What clinched the matter, however, was that Hampden’s supporters were then able to get the Evangelicals to become alarmed at the presumed “Romanizing” by the members of the Oxford Movement. This, of course, was news to the members of the Movement.
Today’s Catholics and even many of them in the 1830s are and were baffled by the claim made by a number of High Church Anglicans to be Catholic, but not Roman Catholic. This bafflement has resulted in a certain degree of acrimony in return, even among such well-disposed and genuinely charitable Anglicans as R.W. Church.
Members of the church headed by the pope could by their lights quite reasonably ask, “Well, if you people want to say you’re Catholic, why don’t you just be Catholic, and stop all this nonsense about there being a single invisible Church but a number of visible churches?”
Members of the church headed by the ruler of England politically and by the Archbishop of Canterbury religiously could in turn equally reasonably ask, “As long as we all agree on essential doctrines, why do you people insist on a purely political arrangement that depending on the interpretation of Scripture is either weakly attested to or not at all?”
|Pope Gregory XVI, a.k.a. "Antichrist"|
Of course, both sides could then point out that quite a few people claimed there were serious doctrinal difficulties, others that they were only disciplinary, and still others that there were not even those.
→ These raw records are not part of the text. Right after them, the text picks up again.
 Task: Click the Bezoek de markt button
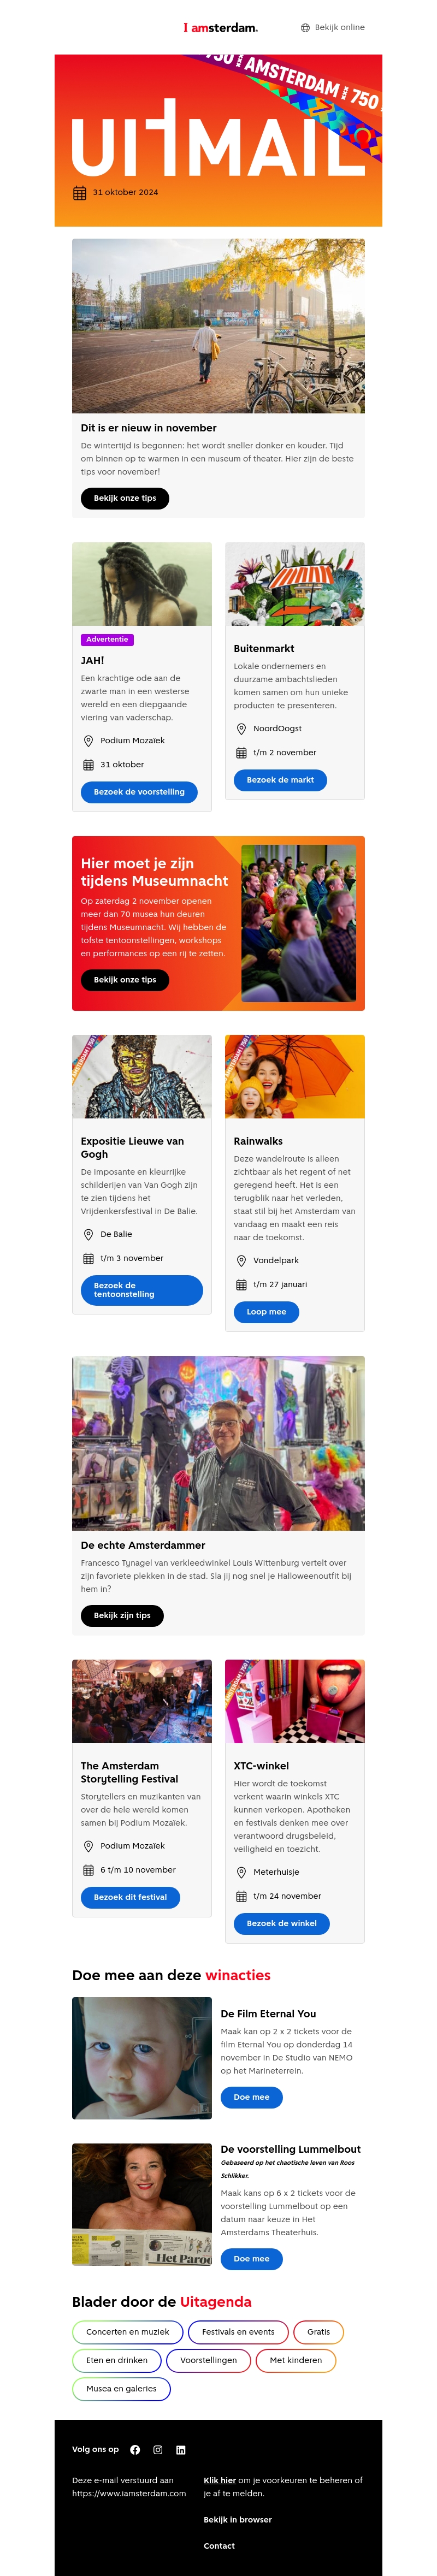pyautogui.click(x=280, y=780)
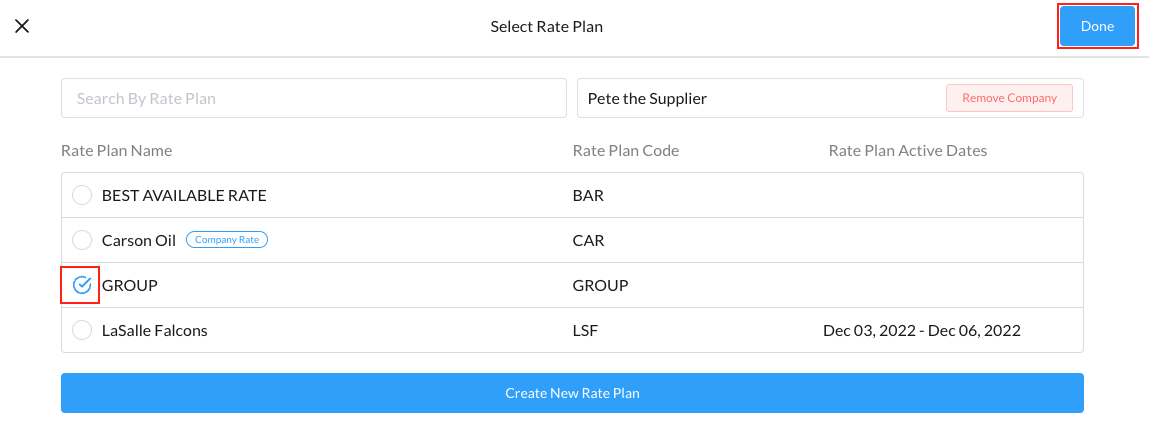Click the BAR rate plan code
This screenshot has height=436, width=1149.
click(588, 196)
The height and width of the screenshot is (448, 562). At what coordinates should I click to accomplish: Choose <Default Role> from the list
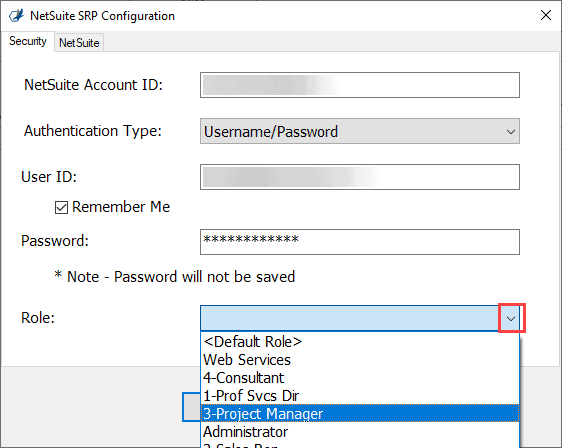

Fortunately, however, that is not something we need to address in this series.
What we can address is the surprise of people like Newman who, although they had softened somewhat on their antipathy to all things Roman, still rejected papal authority, and even regarded the body headed by the pope as something of a threat to the independence of the Church of England. Newman, in fact, as an Evangelical and even during his pre-Movement High Church period had regarded the pope as Antichrist — and not as a metaphor.
Movement leaders had even gone to the length of inserting a statement in Tracts for the Times when collected in book form. This was to the effect that the Movement’s investigation of the original doctrines of Christianity as explained by their interpretation of the early Fathers of the Church, if “faithfully preached . . . [would] repress the extension of Popery, for which the ever-multiplying divisions of the religious world are too clearly preparing the way.” (Advertisement to Vol. I, November 1, 1834, quoted by Church, The Oxford Movement, op. cit., 141.) As Newman said in Tract LXXI toward the end of 1835,
The controversy with the Romanists has overtaken us “like a summer’s cloud.” We find ourselves in various parts of the country preparing for it, yet, when we look back, we cannot trace the steps by which we arrived at our present position. We do not recollect what our feelings were this time last year on the subject; what was the state of our apprehensions and anticipations. All we know is, that here we are, from long scrutiny ignorant why we are not Roman Catholics, and they on the other side are said to be spreading and strengthening on all sides of us, vaunting of their success, real or apparent, and taunting us with our inability to argue with them. (Quoted in Church, The Oxford Movement, op. cit., 141.)
Much to their own surprise, and most assuredly against their will, Newman and the others in the Movement found themselves castigated as being the very thing they had been at the greatest of pains to criticize and reject: “Roman” Catholics.